Review: Deep as the Sky, Red as the Sea

Rita Chang-Eppig's sharp, gritty first novel, Deep as the Sky, Red as the Sea, takes readers on a high-seas adventure alongside a legendary Chinese pirate queen who must reckon with government crackdowns on piracy and encroaching Europeans in the early 1800s.

Shek Yeung is co-commander of the Red Banner Fleet and Scourge of the South China Sea when her husband, fleet commander Cheng Yat, dies in battle against Portuguese sailors. Now that her greatest supporter is dead, she must secure her position as leader; hold together the Red Banner Fleet's alliances; and keep her boats and crew safe in the face of the emperor's violent crusade against piracy. Shek Yeung is no stranger to survival situations, though. A youth spent in forced prostitution on the flower boats after pirates murdered her family honed her skill at strategy, the quality that motivated her husband to abduct and marry her in the first place. She swiftly seeks a consolidation of power by marrying her husband's second-in-command, Cheung Po, who shares with her the distinction of having been both Cheng Yat's protege and captive. She fears her new husband may assassinate her and take full command of the fleet, but instead he seems bent on impressing her. Soon Shek Yeung must outwit a ruthless nobleman and uncover a plot by aggressive European powers, while struggling through a complicated pregnancy.

This fascinating portrait of a woman determined to survive no matter the challenge will captivate readers' imaginations. Shek Yeung is a smart, ruthless, and pragmatic heroine who believes "honor was scarcely different from stupidity." She kills without remorse, but she is also fiercely protective of her people and supportive of other women.
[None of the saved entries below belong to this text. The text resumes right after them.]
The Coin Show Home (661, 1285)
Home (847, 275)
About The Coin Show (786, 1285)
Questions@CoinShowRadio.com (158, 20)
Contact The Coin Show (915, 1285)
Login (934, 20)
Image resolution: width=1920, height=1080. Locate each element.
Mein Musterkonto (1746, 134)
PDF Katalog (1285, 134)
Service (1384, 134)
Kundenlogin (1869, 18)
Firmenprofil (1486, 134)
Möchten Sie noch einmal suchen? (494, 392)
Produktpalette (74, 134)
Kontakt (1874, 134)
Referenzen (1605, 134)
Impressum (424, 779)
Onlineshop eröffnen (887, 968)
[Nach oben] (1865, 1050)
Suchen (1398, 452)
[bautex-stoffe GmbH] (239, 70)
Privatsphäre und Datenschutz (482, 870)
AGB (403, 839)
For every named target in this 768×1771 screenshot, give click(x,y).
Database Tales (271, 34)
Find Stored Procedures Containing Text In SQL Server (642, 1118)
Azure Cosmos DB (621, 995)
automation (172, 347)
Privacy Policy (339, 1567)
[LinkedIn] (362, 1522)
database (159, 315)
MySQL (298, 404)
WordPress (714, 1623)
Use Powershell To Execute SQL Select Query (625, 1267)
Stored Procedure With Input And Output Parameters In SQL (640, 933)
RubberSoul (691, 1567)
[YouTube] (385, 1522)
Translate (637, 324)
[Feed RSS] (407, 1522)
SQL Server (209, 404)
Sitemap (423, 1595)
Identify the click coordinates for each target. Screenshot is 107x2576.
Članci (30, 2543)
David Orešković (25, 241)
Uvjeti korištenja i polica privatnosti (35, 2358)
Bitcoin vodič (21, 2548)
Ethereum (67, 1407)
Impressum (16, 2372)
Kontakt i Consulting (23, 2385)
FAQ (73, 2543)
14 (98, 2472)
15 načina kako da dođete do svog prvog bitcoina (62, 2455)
Her story is a meditation on the meaning of power and what one must give up to keep it. Chang-Eppig emphasizes the logic of piracy in China during a time when land annexations drove many farmers to meager lives on fishing boats, and then to raiding other vessels. However, she never romanticizes their lives at sea, striving instead for a realistic imagining of an often cutthroat existence. The piratical cast includes a range of women with various crucial jobs, rather than portraying Shek Yeung as an anomaly. Book clubs and solo readers alike should find much food for thought in this blend of high-stakes action and a complex character sketch of a fierce and wily leader. --Jaclyn Fulwood, blogger at Infinite Reads

Shelf Talker: This gritty historical adventure on the high seas is based on the life of a legendary Chinese pirate queen.